Choose your monitoring locations
When developing a monitoring strategy for the United States, would you choose to monitor from a single city or provider and assume performance was good everywhere based on that limited data point? Probably not. For the same reasons you wouldn’t monitor from a single city in the US, you shouldn’t monitor from a single city or provider in China.
Monitoring should include locations on the three main providers: China Unicom, China Telecom, and China Mobile. Keep in mind that it is possible to be blocked on one carrier and not others. For home broadband, the majority of Internet traffic travels across two of the ISPs, China Telecom and China Unicom. In big cities, China Mobile may be an option for home broadband, but they carry a small majority of traffic compared to China Telecom and China Unicom.
Make sure that mobile monitoring is part of your strategy as well. Some users in China don’t have home broadband and rely solely on their mobile. While China Mobile has a small percentage of home broadband Internet, they are the market leaders when it comes to wireless providers with 63% of the market.
If you’re deploying infrastructure in the cloud with companies like AWS or AliCloud, make sure to choose monitoring locations on those providers’ networks as well.
From a geography perspective, cover the areas of China with the largest consumer bases.

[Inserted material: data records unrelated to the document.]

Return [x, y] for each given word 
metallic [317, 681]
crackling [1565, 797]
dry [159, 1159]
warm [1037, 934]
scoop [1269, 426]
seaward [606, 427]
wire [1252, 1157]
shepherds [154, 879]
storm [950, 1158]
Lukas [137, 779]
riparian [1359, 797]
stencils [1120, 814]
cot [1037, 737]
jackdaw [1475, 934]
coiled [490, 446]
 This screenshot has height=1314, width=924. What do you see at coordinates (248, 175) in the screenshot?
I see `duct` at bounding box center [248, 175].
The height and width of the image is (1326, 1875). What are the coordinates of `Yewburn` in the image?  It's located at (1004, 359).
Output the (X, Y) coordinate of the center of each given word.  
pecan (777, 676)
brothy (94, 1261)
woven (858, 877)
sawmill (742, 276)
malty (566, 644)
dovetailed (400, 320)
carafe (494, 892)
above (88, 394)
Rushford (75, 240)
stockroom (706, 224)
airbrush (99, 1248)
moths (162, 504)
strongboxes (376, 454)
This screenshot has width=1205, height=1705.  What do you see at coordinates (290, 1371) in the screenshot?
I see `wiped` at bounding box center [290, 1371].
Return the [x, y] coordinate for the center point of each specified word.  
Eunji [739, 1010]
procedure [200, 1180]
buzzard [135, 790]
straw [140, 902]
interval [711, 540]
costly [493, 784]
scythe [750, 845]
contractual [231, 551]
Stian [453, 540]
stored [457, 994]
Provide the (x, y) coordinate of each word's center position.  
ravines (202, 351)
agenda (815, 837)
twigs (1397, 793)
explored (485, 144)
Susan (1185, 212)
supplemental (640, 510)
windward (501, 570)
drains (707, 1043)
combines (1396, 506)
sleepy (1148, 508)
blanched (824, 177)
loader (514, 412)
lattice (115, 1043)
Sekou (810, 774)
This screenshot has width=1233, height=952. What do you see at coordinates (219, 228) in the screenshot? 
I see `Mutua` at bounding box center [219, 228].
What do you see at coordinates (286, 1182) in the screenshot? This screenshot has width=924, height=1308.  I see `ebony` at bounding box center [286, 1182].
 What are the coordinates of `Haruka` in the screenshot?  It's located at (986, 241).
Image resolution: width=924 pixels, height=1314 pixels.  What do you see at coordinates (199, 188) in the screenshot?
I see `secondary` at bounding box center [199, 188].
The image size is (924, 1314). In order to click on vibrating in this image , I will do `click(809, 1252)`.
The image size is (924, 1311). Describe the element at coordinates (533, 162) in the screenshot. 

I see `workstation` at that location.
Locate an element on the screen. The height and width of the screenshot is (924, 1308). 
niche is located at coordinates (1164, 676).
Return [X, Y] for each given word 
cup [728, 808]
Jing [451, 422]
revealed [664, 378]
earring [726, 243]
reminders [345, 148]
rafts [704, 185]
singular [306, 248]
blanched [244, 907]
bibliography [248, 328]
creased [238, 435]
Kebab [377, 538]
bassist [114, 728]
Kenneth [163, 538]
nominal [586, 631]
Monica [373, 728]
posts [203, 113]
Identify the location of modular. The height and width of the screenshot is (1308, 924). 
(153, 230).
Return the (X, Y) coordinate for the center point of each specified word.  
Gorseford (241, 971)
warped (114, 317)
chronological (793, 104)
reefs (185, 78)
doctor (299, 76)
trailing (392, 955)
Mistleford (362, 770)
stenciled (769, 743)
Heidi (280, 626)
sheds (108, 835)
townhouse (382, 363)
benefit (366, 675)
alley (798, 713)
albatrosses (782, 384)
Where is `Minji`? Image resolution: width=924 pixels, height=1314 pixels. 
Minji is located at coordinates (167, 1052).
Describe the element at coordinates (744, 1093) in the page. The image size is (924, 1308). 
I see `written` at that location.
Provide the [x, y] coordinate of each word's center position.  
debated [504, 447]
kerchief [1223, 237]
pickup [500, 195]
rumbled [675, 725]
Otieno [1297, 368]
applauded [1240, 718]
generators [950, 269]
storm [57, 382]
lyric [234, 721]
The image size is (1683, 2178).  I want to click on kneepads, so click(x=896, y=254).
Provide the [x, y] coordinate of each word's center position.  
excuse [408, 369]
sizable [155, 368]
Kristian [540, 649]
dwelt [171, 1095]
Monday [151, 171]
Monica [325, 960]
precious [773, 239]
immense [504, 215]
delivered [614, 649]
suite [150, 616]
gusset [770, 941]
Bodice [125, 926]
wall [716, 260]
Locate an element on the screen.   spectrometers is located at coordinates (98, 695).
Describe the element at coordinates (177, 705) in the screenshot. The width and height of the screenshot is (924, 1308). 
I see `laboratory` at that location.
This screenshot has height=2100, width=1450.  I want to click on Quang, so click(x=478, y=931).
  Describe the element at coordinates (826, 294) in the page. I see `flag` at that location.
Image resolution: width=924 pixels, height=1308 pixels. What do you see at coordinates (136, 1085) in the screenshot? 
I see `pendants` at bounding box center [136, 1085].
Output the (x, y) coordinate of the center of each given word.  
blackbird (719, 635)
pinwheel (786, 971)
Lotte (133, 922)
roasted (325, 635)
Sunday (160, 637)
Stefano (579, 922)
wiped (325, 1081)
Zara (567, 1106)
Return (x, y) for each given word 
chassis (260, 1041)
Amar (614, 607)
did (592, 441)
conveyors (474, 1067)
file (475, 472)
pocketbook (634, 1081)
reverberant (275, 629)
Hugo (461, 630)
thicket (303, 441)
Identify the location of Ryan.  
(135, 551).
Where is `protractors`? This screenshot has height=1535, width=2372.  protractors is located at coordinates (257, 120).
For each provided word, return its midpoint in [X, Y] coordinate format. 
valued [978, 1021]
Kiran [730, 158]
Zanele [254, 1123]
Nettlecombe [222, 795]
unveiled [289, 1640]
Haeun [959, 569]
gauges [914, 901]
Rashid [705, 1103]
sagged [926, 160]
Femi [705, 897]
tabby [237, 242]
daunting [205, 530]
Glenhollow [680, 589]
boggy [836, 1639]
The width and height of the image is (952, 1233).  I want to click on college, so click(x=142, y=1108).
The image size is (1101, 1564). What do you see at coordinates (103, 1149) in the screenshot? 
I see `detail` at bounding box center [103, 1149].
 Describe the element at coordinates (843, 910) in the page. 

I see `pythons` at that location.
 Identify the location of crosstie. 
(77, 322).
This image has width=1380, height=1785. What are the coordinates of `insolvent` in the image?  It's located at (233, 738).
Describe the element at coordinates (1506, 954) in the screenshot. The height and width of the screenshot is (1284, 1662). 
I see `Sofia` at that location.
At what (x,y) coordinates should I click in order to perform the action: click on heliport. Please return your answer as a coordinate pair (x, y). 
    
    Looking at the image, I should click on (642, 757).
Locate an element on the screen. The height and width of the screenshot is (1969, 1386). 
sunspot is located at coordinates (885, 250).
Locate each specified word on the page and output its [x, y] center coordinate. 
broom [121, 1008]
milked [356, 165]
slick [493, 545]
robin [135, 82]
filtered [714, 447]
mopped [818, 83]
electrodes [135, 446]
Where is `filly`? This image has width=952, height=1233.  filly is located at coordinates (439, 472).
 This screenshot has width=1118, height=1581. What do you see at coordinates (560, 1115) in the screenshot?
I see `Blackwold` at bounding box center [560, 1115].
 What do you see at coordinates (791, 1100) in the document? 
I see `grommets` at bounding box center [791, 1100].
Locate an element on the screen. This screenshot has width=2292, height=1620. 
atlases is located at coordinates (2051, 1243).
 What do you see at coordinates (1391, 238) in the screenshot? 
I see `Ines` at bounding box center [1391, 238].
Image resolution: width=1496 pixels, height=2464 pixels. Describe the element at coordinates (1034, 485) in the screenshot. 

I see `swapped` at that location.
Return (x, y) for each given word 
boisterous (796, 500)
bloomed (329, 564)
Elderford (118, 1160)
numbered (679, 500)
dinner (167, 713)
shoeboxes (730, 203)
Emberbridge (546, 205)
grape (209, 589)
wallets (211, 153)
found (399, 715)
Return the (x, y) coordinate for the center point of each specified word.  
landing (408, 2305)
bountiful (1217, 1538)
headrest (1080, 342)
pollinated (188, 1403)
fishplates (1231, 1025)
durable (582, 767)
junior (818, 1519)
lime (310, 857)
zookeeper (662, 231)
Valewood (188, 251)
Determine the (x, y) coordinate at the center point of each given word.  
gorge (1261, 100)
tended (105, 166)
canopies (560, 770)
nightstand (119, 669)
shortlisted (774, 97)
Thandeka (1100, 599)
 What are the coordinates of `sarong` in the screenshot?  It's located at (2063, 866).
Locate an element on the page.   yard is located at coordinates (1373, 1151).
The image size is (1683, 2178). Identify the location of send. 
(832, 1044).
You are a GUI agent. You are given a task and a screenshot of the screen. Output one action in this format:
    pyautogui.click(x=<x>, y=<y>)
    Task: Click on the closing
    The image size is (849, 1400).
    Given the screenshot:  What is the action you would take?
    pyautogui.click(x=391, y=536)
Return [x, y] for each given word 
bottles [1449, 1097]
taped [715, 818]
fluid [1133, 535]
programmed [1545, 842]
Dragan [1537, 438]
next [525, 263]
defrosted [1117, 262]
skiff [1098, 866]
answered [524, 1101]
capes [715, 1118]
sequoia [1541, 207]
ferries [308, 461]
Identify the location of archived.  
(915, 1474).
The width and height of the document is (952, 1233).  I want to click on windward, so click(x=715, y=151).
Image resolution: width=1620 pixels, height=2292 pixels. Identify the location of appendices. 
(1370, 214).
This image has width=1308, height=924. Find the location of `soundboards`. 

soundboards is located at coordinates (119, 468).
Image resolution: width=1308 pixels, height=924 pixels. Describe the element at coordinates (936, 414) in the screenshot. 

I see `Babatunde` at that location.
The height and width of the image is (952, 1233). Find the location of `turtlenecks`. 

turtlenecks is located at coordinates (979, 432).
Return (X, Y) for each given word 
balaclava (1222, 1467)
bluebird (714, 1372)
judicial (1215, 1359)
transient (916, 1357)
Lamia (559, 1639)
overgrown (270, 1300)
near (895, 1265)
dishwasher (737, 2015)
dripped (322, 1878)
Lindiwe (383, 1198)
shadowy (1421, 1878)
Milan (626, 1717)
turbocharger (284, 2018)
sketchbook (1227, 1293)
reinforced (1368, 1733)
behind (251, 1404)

A comprehensive monitoring strategy needs to include more than just Shanghai and Beijing, some smaller cities may still have a population of 10 to 20 million people. Ensure you are monitoring from cities both near and far from your hosting point(s).
Run traceroutes and DNS tests
In addition to running standard web or transaction tests, traceroutes and DNS tests can provide valuable information regarding your performance. Knowing whether a timeout, reset, or another error is due to congestion versus the site being blocked can save wasted time trying to resolve the wrong issue. Traceroutes can help shed light on whether issues are due to congestion or another factor.
Traceroutes can also reveal if DNS is hosted in optimal locations. Hosting DNS within mainland China is a good step to avoid potential problems, but it is important to know where the DNS is hosted given the size of mainland China. Some companies have DNS in multiple locations, and optimizing the DNS location may help to improve overall performance.
If DNS issues occur, running detailed DNS tests across top level domain servers, name servers, and root domain servers will help IT teams quickly identify and resolve potential DNS issues.
Chart data by ISP
Given the way in which the two primary ISPs are split geographically, with Unicom serving mostly residents of the north and Telecom serving primarily the south, averaging the data across these is meaningless. The performance between these carriers may vary and if the majority of the users are on Unicom does it matter if the performance on Telecom is better or worse, given they can’t switch. Look at each vendor individually to truly see performance as your users experience it.
Create charts in local China time
Creating charts in the local time zone makes it easier for partners to work with you and help troubleshoot potential issues. When your partners are trying to correlate and understand the data, not having to do additional calculations to convert the time zone makes it possible to resolve problems faster. Making it easier for partners to understand the information will likely motivate them to be more willing to work with you to improve performance and resolve issues when they occur.
Set up different alerts for China
If China is being treated as a second Internet, alerts should be set up independently. Inundation of false positives due to the unique nature of application delivery in China is not a good way to attempt to manage your performance. Consider setting up alerts specific to China-only agents, or alerts on a per-ISP basis. But before setting up any alert, run a baseline to understand the current state of performance from China and don’t assume performance thresholds will be the same as other locations.